17. An isolated cell comprising the vector of claim 1.

18. The cell of claim 17, wherein said cell is a eukaryotic or prokaryotic cell.

19. The cell of claim 17, wherein said cell is selected from the group of cells consisting of a bacterial, yeast insect amphibian, fish, and mammalian cell.

20. The cell of claim 17, wherein said cell is a non-immortalized cell of human origin.

21. The cell of claim 20, wherein said cell is selected from the group consisting of human keratinocytes human hepatocytes, and primary human myoblasts.

22. A process for the preparation of a vector of claim 1, comprising the step of inserting one or more S/MARs which binds to nuclear matrix proteins that contain a SAF-A consensus sequence, in a vector containing at least one SV40 or BPV ORI, and at least one transcription unit in direction towards the S/MAR but no nucleic acids for SV40 T antigen.

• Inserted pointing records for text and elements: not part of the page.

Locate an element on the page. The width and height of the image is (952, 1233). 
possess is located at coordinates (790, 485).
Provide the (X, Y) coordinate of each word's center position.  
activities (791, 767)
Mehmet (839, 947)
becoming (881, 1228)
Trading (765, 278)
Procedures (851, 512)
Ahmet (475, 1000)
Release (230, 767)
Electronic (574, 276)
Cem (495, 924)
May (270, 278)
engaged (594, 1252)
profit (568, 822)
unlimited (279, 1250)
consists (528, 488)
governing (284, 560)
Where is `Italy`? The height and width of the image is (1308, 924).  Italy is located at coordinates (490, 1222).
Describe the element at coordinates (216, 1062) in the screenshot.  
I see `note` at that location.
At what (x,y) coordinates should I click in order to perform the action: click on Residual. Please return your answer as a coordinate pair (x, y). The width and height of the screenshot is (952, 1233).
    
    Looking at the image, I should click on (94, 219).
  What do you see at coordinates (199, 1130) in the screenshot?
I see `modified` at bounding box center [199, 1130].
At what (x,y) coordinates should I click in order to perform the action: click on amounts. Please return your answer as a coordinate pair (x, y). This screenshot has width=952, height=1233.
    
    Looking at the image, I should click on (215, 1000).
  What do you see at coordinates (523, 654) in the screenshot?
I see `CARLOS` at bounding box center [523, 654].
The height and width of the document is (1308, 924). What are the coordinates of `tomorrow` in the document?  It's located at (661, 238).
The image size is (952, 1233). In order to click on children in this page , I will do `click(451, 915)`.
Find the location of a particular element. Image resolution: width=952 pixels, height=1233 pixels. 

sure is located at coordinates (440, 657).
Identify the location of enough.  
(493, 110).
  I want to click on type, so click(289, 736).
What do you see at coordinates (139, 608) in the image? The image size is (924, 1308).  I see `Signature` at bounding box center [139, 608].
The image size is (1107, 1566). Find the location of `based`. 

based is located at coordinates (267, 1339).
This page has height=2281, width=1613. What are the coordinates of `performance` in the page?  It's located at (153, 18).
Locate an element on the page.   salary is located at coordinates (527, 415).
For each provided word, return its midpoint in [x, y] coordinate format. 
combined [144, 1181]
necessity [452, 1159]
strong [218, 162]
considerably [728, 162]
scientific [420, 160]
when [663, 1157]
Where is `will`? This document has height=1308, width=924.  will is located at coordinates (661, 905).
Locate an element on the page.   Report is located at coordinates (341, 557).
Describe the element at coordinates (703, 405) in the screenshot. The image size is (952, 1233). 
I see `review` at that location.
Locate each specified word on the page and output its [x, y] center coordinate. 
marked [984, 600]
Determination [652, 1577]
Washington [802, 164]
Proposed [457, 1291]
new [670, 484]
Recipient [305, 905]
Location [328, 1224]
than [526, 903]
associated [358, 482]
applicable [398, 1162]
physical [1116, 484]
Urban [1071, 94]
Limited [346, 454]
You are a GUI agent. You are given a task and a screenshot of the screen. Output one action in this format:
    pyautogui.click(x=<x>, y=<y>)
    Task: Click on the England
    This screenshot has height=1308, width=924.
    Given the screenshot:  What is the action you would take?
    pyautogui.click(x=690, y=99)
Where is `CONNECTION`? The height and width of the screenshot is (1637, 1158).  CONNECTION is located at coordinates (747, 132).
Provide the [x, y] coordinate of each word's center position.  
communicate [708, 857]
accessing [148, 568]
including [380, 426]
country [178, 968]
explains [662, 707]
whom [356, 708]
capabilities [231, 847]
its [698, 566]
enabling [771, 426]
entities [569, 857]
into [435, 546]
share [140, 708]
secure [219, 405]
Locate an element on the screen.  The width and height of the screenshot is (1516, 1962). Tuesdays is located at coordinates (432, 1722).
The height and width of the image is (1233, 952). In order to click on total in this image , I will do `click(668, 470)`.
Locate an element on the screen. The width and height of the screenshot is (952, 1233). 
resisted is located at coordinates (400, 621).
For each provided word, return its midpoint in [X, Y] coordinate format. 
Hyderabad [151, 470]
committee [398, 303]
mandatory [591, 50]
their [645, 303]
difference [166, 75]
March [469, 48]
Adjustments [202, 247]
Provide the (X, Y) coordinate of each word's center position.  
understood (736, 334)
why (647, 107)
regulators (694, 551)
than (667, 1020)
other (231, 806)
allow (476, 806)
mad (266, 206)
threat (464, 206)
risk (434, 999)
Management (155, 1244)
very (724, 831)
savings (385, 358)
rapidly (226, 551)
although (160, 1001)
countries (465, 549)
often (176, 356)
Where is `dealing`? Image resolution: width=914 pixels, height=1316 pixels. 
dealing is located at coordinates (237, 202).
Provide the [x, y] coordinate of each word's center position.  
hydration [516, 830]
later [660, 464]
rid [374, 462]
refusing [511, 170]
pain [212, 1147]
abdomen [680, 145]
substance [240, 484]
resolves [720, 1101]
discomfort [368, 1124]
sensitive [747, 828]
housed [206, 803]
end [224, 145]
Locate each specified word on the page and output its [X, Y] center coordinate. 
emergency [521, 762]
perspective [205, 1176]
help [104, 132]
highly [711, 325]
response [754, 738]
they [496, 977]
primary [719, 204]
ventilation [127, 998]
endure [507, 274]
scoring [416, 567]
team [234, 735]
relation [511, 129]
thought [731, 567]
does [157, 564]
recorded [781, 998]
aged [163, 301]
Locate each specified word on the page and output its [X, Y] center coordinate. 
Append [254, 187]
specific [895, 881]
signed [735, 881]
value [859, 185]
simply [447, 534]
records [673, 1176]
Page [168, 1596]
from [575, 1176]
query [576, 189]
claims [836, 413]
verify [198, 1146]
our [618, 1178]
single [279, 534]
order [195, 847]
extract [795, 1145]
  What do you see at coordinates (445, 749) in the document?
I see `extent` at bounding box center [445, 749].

23. A process for the preparation of a vector of claim 1, comprising replacing one or more nucleic acids coding for SV40 T antigen in a vector by at least one S/MAR binding to nuclear matrix proteins that contain a SAF-A consensus sequence.

24. The process of claim 22, wherein at least one ORI or a gene mediating antibiotic resistance is further inserted into said vector.

25. The process of claim 22, wherein at least one nucleic acid coding for a peptide or protein is further inserted into said vector.

26. The process of claim 22, wherein multiple genes, each under the control of a distinct promoter, are further instead into the vector.

27. A process for transfecting a cell, said process comprising contacting said cell with a vector of claim 1.

28. A process for expressing a gene, said process comprising providing a cell comprising a stably episomally replicating vector of claim 1 and cultivating said cell under suitable conditions for the expression of said gene.

29. A composition comprising a vector of claim 1 or a cell of claim 17 and further a transfection system selected from the group consisting of transfection systems consisting of a lipid, a polymer, a peptide, an a porphyrin.